• _TASK GOAL_
Arrange every line of the entries below as a Markdown table with the columns "No." and "Line," numbering the rows in order and omitting blank lines.

Entries for locating words and elements:
——
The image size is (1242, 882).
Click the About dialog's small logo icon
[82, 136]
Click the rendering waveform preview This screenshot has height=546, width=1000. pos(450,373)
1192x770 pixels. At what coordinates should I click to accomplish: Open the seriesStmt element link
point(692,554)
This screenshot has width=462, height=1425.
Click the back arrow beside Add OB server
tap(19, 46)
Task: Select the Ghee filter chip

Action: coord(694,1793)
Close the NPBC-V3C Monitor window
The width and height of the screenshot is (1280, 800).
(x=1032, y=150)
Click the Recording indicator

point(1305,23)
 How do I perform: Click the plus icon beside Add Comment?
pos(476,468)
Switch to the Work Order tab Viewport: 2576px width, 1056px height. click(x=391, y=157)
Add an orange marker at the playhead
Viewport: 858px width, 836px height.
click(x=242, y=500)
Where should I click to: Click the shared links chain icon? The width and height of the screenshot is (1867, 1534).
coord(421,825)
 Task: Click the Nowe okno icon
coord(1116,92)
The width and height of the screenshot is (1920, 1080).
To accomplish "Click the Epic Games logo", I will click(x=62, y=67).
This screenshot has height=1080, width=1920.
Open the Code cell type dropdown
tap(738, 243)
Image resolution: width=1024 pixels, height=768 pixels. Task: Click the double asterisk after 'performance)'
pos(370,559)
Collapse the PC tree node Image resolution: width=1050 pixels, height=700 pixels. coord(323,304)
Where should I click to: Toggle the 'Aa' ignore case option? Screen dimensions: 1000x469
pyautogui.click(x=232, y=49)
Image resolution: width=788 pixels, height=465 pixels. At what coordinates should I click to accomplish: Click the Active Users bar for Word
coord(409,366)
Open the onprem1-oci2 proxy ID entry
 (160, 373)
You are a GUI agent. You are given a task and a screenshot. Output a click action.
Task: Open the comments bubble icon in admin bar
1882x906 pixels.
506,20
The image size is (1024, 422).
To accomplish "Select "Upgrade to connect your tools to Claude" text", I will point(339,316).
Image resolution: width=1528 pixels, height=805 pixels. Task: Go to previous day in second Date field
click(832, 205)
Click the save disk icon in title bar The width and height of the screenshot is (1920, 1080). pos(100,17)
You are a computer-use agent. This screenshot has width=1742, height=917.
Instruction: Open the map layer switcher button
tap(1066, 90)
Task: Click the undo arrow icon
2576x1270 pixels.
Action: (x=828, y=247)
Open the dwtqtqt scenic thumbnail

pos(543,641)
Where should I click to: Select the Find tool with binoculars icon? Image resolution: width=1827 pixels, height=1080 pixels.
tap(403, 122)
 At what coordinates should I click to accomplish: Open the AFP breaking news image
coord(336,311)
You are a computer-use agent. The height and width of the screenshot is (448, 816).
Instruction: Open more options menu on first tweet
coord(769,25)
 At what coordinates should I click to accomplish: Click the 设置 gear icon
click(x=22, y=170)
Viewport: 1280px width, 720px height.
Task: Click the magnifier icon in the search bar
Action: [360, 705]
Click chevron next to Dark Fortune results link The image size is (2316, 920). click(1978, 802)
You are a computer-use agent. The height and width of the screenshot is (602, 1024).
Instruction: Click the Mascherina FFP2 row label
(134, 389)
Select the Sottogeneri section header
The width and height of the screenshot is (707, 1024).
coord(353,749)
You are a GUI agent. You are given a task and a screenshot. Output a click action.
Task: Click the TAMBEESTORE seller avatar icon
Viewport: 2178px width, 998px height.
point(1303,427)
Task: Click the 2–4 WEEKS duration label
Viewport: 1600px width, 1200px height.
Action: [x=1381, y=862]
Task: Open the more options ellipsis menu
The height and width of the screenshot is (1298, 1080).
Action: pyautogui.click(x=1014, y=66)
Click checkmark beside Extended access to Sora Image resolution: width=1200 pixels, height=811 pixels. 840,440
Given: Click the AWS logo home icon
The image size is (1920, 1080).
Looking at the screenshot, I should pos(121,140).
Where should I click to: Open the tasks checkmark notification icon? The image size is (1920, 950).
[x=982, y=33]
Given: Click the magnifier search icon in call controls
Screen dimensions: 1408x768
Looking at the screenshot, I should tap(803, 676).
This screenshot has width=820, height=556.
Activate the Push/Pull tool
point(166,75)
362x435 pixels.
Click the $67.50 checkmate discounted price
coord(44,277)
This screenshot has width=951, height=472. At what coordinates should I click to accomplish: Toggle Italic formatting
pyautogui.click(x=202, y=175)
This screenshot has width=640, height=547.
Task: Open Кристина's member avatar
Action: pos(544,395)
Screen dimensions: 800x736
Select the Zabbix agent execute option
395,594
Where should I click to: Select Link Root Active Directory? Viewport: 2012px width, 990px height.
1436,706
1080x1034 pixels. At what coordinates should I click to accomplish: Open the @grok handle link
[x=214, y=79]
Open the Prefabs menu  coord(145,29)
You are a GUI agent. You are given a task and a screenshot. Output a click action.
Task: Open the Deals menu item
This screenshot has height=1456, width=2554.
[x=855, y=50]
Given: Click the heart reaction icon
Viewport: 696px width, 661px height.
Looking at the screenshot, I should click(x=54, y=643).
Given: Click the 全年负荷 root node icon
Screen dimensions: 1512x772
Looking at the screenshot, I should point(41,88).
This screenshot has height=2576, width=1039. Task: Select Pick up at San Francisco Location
——
• _COMPLETE ANSWER_
| No. | Line |
|---|---|
| 1 | The image size is (1242, 882). |
| 2 | Click the About dialog's small logo icon |
| 3 | [82, 136] |
| 4 | Click the rendering waveform preview This screenshot has height=546, width=1000. pos(450,373) |
| 5 | 1192x770 pixels. At what coordinates should I click to accomplish: Open the seriesStmt element link |
| 6 | point(692,554) |
| 7 | This screenshot has width=462, height=1425. |
| 8 | Click the back arrow beside Add OB server |
| 9 | tap(19, 46) |
| 10 | Task: Select the Ghee filter chip |
| 11 | Action: coord(694,1793) |
| 12 | Close the NPBC-V3C Monitor window |
| 13 | The width and height of the screenshot is (1280, 800). |
| 14 | (x=1032, y=150) |
| 15 | Click the Recording indicator |
| 16 | point(1305,23) |
| 17 |  How do I perform: Click the plus icon beside Add Comment? |
| 18 | pos(476,468) |
| 19 | Switch to the Work Order tab Viewport: 2576px width, 1056px height. click(x=391, y=157) |
| 20 | Add an orange marker at the playhead |
| 21 | Viewport: 858px width, 836px height. |
| 22 | click(x=242, y=500) |
| 23 | Where should I click to: Click the shared links chain icon? The width and height of the screenshot is (1867, 1534). |
| 24 | coord(421,825) |
| 25 |  Task: Click the Nowe okno icon |
| 26 | coord(1116,92) |
| 27 | The width and height of the screenshot is (1920, 1080). |
| 28 | To accomplish "Click the Epic Games logo", I will click(x=62, y=67). |
| 29 | This screenshot has height=1080, width=1920. |
| 30 | Open the Code cell type dropdown |
| 31 | tap(738, 243) |
| 32 | Image resolution: width=1024 pixels, height=768 pixels. Task: Click the double asterisk after 'performance)' |
| 33 | pos(370,559) |
| 34 | Collapse the PC tree node Image resolution: width=1050 pixels, height=700 pixels. coord(323,304) |
| 35 | Where should I click to: Toggle the 'Aa' ignore case option? Screen dimensions: 1000x469 |
| 36 | pyautogui.click(x=232, y=49) |
| 37 | Image resolution: width=788 pixels, height=465 pixels. At what coordinates should I click to accomplish: Click the Active Users bar for Word |
| 38 | coord(409,366) |
| 39 | Open the onprem1-oci2 proxy ID entry |
| 40 |  (160, 373) |
| 41 | You are a GUI agent. You are given a task and a screenshot. Output a click action. |
| 42 | Task: Open the comments bubble icon in admin bar |
| 43 | 1882x906 pixels. |
| 44 | 506,20 |
| 45 | The image size is (1024, 422). |
| 46 | To accomplish "Select "Upgrade to connect your tools to Claude" text", I will point(339,316). |
| 47 | Image resolution: width=1528 pixels, height=805 pixels. Task: Go to previous day in second Date field |
| 48 | click(832, 205) |
| 49 | Click the save disk icon in title bar The width and height of the screenshot is (1920, 1080). pos(100,17) |
| 50 | You are a computer-use agent. This screenshot has width=1742, height=917. |
| 51 | Instruction: Open the map layer switcher button |
| 52 | tap(1066, 90) |
| 53 | Task: Click the undo arrow icon |
| 54 | 2576x1270 pixels. |
| 55 | Action: (x=828, y=247) |
| 56 | Open the dwtqtqt scenic thumbnail |
| 57 | pos(543,641) |
| 58 | Where should I click to: Select the Find tool with binoculars icon? Image resolution: width=1827 pixels, height=1080 pixels. |
| 59 | tap(403, 122) |
| 60 |  At what coordinates should I click to accomplish: Open the AFP breaking news image |
| 61 | coord(336,311) |
| 62 | You are a computer-use agent. The height and width of the screenshot is (448, 816). |
| 63 | Instruction: Open more options menu on first tweet |
| 64 | coord(769,25) |
| 65 |  At what coordinates should I click to accomplish: Click the 设置 gear icon |
| 66 | click(x=22, y=170) |
| 67 | Viewport: 1280px width, 720px height. |
| 68 | Task: Click the magnifier icon in the search bar |
| 69 | Action: [360, 705] |
| 70 | Click chevron next to Dark Fortune results link The image size is (2316, 920). click(1978, 802) |
| 71 | You are a computer-use agent. The height and width of the screenshot is (602, 1024). |
| 72 | Instruction: Click the Mascherina FFP2 row label |
| 73 | (134, 389) |
| 74 | Select the Sottogeneri section header |
| 75 | The width and height of the screenshot is (707, 1024). |
| 76 | coord(353,749) |
| 77 | You are a GUI agent. You are given a task and a screenshot. Output a click action. |
| 78 | Task: Click the TAMBEESTORE seller avatar icon |
| 79 | Viewport: 2178px width, 998px height. |
| 80 | point(1303,427) |
| 81 | Task: Click the 2–4 WEEKS duration label |
| 82 | Viewport: 1600px width, 1200px height. |
| 83 | Action: [x=1381, y=862] |
| 84 | Task: Open the more options ellipsis menu |
| 85 | The height and width of the screenshot is (1298, 1080). |
| 86 | Action: pyautogui.click(x=1014, y=66) |
| 87 | Click checkmark beside Extended access to Sora Image resolution: width=1200 pixels, height=811 pixels. 840,440 |
| 88 | Given: Click the AWS logo home icon |
| 89 | The image size is (1920, 1080). |
| 90 | Looking at the screenshot, I should pos(121,140). |
| 91 | Where should I click to: Open the tasks checkmark notification icon? The image size is (1920, 950). |
| 92 | [x=982, y=33] |
| 93 | Given: Click the magnifier search icon in call controls |
| 94 | Screen dimensions: 1408x768 |
| 95 | Looking at the screenshot, I should tap(803, 676). |
| 96 | This screenshot has width=820, height=556. |
| 97 | Activate the Push/Pull tool |
| 98 | point(166,75) |
| 99 | 362x435 pixels. |
| 100 | Click the $67.50 checkmate discounted price |
| 101 | coord(44,277) |
| 102 | This screenshot has width=951, height=472. At what coordinates should I click to accomplish: Toggle Italic formatting |
| 103 | pyautogui.click(x=202, y=175) |
| 104 | This screenshot has width=640, height=547. |
| 105 | Task: Open Кристина's member avatar |
| 106 | Action: pos(544,395) |
| 107 | Screen dimensions: 800x736 |
| 108 | Select the Zabbix agent execute option |
| 109 | 395,594 |
| 110 | Where should I click to: Select Link Root Active Directory? Viewport: 2012px width, 990px height. |
| 111 | 1436,706 |
| 112 | 1080x1034 pixels. At what coordinates should I click to accomplish: Open the @grok handle link |
| 113 | [x=214, y=79] |
| 114 | Open the Prefabs menu  coord(145,29) |
| 115 | You are a GUI agent. You are given a task and a screenshot. Output a click action. |
| 116 | Task: Open the Deals menu item |
| 117 | This screenshot has height=1456, width=2554. |
| 118 | [x=855, y=50] |
| 119 | Given: Click the heart reaction icon |
| 120 | Viewport: 696px width, 661px height. |
| 121 | Looking at the screenshot, I should click(x=54, y=643). |
| 122 | Given: Click the 全年负荷 root node icon |
| 123 | Screen dimensions: 1512x772 |
| 124 | Looking at the screenshot, I should point(41,88). |
| 125 | This screenshot has height=2576, width=1039. Task: Select Pick up at San Francisco Location |